# [THE TASK]
Omit the images. Reproduce each line of the records exactly as it appears.

# [RECORD SET]
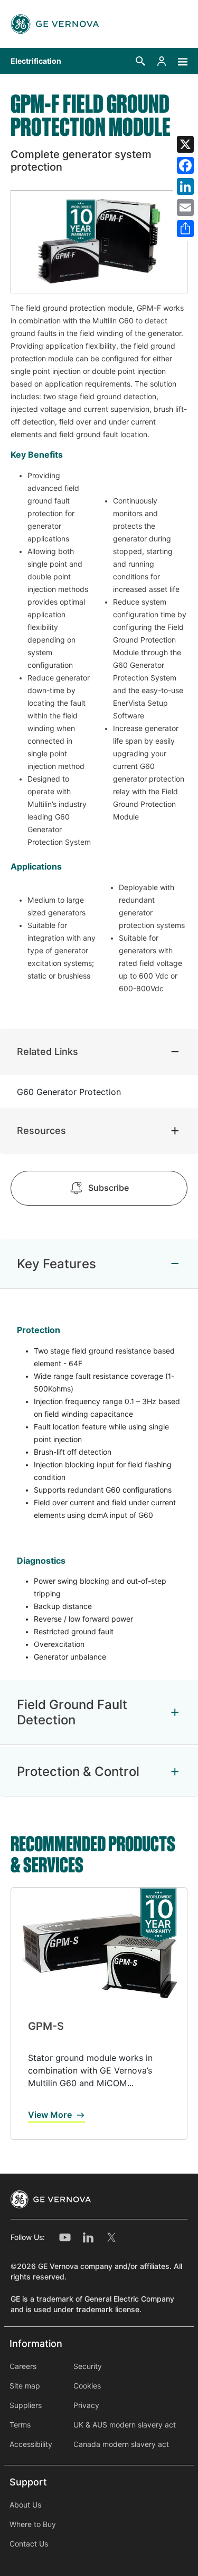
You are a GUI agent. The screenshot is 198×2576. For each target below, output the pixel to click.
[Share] (185, 228)
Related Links (47, 1051)
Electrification (36, 61)
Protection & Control (78, 1771)
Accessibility (31, 2444)
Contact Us (29, 2544)
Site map (25, 2386)
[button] (140, 61)
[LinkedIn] (185, 186)
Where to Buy (33, 2524)
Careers (23, 2366)
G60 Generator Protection (69, 1092)
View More (50, 2115)
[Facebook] (185, 165)
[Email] (185, 207)
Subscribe (108, 1188)
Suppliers (26, 2405)
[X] (185, 144)
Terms (20, 2425)
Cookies (87, 2386)
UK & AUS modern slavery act (124, 2425)
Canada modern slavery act (121, 2444)
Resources (41, 1130)
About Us (25, 2505)
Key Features (56, 1263)
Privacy (86, 2405)
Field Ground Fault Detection (72, 1712)
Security (87, 2366)
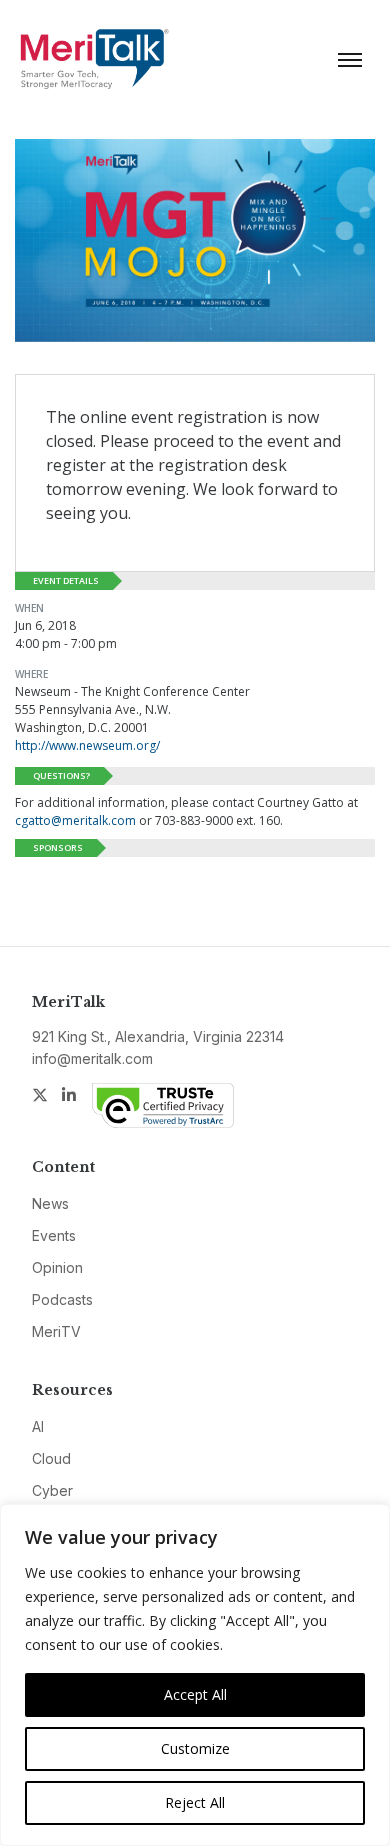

# [ANSWER BELOW]
You are a GUI agent. The screenshot is 198×2576. For each target below, output the pixel to click.
[Share] (185, 228)
Related Links (47, 1051)
Electrification (36, 61)
Protection & Control (78, 1771)
Accessibility (31, 2444)
Contact Us (29, 2544)
Site map (25, 2386)
[button] (140, 61)
[LinkedIn] (185, 186)
Where to Buy (33, 2524)
Careers (23, 2366)
G60 Generator Protection (69, 1092)
View More (50, 2115)
[Facebook] (185, 165)
[Email] (185, 207)
Subscribe (108, 1188)
Suppliers (26, 2405)
[X] (185, 144)
Terms (20, 2425)
Cookies (87, 2386)
UK & AUS modern slavery act (124, 2425)
Canada modern slavery act (121, 2444)
Resources (41, 1130)
About Us (25, 2505)
Key Features (56, 1263)
Privacy (86, 2405)
Field Ground Fault Detection (72, 1712)
Security (87, 2366)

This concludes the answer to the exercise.